__What this task involves__
Find the line that contains "Chris Braswell (90, 1098)". Then set down that line and all the lines after it, to the end of the records, exactly and with nothing added.

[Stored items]
■ ■ ■ ■
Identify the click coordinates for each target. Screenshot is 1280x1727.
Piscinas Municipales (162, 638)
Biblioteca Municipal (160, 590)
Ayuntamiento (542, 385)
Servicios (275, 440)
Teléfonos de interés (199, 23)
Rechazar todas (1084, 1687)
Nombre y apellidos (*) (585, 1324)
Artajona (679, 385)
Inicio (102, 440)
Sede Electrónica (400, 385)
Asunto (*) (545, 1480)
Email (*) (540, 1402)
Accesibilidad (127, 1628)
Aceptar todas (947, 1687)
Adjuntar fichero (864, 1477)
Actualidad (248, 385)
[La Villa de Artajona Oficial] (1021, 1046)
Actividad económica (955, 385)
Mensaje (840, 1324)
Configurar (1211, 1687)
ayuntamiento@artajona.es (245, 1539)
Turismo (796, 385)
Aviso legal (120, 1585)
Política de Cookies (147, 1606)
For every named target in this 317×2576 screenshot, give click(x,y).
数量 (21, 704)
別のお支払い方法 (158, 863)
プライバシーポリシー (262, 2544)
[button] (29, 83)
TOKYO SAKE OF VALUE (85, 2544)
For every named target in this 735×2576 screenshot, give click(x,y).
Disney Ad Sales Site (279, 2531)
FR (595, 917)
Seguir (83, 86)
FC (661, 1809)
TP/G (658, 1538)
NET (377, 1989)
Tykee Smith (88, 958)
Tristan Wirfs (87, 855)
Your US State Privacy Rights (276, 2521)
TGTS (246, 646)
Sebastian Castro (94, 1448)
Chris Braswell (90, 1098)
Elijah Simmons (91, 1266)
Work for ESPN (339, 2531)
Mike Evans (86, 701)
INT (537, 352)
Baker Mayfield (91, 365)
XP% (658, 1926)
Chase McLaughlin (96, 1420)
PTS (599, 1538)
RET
■ ■ ■ ■
__Answer space__
Chris Braswell (90, 1098)
Elijah Simmons (91, 1266)
Work for ESPN (339, 2531)
Mike Evans (86, 701)
INT (537, 352)
Baker Mayfield (91, 365)
XP% (658, 1926)
Chase McLaughlin (96, 1420)
PTS (599, 1538)
RET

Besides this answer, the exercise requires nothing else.